**What is required:**
Edit the data below by replacing "orange" with "red" and changing nothing else.

···

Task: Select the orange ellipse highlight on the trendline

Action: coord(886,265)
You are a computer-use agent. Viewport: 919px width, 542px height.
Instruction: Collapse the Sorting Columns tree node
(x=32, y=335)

···

**Final result:**
Task: Select the red ellipse highlight on the trendline

Action: coord(886,265)
You are a computer-use agent. Viewport: 919px width, 542px height.
Instruction: Collapse the Sorting Columns tree node
(x=32, y=335)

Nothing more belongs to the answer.